**What the task requires**. Wherever "computer" shows up in the records below, copy the whole line.

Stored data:

☆ ☆ ☆ ☆

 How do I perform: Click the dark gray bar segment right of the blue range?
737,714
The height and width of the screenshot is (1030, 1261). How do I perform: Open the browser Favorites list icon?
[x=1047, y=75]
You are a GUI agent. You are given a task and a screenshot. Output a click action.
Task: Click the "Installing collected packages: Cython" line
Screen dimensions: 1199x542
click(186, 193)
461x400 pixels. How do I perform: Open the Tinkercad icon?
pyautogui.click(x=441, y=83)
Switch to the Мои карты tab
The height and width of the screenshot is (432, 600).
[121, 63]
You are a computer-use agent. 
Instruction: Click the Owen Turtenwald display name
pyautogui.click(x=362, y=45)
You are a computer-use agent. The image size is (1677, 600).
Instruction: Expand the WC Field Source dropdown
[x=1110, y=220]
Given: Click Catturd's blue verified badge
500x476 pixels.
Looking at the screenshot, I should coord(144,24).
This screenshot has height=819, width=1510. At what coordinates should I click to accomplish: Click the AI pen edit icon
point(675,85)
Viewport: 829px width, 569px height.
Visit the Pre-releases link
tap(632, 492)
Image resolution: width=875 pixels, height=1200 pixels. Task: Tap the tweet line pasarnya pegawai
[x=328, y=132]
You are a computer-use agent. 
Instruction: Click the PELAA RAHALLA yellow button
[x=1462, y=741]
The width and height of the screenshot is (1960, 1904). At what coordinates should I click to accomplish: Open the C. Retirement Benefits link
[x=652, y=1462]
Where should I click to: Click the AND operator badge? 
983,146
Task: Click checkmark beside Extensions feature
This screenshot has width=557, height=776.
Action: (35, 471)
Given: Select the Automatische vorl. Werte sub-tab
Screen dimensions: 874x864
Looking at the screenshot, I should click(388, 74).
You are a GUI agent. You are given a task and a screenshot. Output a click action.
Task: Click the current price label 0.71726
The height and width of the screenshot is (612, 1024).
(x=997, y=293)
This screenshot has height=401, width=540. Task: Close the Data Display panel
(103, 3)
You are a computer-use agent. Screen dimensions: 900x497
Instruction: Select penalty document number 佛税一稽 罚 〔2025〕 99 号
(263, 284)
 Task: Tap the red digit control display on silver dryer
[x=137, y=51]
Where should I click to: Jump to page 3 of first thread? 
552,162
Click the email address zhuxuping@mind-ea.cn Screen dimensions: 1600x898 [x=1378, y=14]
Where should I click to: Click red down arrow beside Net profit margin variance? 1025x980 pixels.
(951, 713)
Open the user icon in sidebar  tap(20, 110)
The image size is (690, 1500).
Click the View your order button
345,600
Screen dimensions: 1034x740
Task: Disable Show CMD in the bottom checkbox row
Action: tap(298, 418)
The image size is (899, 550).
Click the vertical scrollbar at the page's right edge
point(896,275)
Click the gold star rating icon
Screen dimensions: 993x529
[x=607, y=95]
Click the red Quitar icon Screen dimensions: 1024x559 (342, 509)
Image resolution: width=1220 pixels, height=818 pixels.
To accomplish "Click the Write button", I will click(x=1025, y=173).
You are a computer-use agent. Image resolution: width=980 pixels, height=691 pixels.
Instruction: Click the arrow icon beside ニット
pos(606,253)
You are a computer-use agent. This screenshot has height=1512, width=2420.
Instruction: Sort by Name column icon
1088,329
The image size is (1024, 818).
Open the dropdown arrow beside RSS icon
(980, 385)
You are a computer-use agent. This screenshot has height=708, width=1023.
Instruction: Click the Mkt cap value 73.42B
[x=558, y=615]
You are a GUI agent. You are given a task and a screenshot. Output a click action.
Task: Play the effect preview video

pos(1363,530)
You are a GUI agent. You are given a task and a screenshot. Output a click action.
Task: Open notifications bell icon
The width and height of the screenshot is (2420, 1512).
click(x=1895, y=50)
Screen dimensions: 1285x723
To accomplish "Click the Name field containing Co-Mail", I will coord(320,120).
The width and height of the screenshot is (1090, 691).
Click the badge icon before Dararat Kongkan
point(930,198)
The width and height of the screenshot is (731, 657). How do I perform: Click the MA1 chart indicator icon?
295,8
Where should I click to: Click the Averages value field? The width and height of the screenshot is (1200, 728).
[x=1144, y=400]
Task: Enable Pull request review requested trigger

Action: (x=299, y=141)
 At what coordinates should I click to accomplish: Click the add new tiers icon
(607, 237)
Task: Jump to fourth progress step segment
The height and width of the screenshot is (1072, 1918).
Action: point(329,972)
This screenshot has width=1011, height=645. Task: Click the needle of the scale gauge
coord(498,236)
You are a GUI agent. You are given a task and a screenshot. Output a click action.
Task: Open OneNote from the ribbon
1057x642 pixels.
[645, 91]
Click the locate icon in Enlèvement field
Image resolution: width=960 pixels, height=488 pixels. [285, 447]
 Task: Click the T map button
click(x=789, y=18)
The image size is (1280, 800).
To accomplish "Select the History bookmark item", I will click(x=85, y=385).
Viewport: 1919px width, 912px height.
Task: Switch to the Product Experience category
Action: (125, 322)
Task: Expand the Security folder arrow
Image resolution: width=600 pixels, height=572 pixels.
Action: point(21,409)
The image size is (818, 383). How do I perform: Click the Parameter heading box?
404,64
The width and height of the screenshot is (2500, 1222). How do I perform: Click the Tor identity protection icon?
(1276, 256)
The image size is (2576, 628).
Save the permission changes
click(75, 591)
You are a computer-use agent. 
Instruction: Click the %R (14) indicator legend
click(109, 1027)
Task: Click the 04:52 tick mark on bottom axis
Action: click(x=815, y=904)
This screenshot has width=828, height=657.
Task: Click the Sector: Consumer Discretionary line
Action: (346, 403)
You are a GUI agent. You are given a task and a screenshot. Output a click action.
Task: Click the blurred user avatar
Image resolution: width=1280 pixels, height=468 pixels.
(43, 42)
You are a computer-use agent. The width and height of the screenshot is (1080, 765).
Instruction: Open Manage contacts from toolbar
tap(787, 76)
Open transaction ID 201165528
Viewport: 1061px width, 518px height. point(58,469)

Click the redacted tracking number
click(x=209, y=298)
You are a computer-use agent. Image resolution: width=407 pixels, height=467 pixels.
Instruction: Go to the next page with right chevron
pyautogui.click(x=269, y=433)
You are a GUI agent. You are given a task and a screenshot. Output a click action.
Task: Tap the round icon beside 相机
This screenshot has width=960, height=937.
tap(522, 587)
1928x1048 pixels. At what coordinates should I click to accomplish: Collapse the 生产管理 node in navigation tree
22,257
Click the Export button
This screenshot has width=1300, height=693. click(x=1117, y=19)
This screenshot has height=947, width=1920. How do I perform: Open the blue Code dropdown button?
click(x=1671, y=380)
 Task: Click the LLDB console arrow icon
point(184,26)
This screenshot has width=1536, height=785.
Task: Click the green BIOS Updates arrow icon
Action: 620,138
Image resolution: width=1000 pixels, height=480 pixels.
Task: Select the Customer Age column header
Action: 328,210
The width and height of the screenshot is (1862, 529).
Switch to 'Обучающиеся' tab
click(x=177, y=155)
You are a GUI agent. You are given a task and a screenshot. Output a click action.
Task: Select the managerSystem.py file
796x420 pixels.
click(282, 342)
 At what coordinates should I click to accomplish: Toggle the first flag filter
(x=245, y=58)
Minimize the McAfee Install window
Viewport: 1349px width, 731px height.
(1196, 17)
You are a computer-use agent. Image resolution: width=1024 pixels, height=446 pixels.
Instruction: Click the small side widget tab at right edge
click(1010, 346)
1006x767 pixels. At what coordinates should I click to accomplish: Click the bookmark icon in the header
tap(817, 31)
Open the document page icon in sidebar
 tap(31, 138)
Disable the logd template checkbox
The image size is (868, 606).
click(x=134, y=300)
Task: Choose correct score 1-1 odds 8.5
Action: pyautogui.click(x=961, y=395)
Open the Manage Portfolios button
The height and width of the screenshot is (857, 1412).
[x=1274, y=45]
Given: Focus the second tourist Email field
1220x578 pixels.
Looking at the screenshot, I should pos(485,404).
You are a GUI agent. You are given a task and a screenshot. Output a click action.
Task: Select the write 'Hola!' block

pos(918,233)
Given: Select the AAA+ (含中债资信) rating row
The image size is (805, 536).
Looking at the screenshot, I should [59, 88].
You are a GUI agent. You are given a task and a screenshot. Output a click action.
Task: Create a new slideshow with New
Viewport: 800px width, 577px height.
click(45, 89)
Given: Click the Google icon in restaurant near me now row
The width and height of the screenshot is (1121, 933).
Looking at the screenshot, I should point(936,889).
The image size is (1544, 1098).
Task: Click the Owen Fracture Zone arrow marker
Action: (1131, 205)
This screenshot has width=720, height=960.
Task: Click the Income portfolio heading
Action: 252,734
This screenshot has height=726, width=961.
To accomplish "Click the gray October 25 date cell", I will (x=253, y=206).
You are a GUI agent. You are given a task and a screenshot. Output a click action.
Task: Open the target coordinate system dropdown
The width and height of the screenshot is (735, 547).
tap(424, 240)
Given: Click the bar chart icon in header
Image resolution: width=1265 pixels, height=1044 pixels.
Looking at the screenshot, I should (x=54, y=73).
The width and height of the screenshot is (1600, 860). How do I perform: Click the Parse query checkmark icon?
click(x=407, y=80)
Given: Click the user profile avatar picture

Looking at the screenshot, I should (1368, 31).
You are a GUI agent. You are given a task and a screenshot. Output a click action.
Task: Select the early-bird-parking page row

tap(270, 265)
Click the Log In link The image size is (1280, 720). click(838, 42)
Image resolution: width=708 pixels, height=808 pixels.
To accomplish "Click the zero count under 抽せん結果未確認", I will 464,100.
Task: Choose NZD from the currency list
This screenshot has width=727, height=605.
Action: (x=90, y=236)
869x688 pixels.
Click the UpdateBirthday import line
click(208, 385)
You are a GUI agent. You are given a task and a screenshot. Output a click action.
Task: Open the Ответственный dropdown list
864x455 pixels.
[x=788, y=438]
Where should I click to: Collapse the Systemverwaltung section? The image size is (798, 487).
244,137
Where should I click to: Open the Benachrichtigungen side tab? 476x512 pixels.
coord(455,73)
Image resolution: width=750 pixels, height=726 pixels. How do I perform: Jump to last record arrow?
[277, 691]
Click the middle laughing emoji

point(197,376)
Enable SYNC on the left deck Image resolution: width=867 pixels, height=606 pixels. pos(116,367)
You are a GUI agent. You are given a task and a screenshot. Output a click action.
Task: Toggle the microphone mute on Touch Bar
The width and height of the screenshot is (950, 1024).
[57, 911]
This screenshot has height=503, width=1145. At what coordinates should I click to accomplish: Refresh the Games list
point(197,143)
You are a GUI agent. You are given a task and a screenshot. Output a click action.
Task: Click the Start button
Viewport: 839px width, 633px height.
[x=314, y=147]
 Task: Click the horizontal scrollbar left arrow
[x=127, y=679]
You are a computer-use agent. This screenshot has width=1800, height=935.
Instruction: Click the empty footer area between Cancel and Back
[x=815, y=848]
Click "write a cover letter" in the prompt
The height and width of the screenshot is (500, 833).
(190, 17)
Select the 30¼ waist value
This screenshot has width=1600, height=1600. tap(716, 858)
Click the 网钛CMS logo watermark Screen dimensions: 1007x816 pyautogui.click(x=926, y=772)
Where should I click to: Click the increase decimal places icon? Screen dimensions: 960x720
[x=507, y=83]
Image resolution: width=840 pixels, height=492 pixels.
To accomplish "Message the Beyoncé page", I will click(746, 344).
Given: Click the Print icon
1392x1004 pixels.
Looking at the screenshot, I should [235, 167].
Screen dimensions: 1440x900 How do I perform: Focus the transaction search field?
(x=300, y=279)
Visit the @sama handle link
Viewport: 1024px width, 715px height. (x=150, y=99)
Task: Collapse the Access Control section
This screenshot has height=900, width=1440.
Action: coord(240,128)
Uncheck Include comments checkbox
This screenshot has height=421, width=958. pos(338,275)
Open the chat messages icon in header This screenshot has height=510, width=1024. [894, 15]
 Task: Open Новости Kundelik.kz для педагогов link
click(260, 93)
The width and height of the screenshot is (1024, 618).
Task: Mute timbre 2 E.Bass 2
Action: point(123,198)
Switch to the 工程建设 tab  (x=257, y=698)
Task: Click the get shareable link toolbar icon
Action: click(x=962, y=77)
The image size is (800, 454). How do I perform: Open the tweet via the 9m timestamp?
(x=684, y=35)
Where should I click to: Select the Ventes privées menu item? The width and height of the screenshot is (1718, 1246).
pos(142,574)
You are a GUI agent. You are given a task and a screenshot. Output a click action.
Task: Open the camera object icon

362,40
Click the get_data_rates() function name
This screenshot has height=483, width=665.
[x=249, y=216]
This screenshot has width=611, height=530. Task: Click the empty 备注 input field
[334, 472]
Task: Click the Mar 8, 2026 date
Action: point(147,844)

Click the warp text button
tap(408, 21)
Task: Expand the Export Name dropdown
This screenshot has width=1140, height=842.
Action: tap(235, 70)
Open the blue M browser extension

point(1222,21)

☆ ☆ ☆ ☆

**Task output**.
You are a computer-use agent. 
You are a computer-use agent. The image size is (1677, 600).
You are a computer-use agent. 
You are a computer-use agent. Screen dimensions: 900x497
You are a computer-use agent. Image resolution: width=980 pixels, height=691 pixels.
You are a computer-use agent. This screenshot has height=1512, width=2420.
You are a computer-use agent. This screenshot has height=708, width=1023.
You are a computer-use agent. 
You are a computer-use agent. The width and height of the screenshot is (1080, 765).
You are a computer-use agent. Image resolution: width=407 pixels, height=467 pixels.
You are a computer-use agent. Image resolution: width=1024 pixels, height=446 pixels.
You are a computer-use agent. This screenshot has width=1800, height=935.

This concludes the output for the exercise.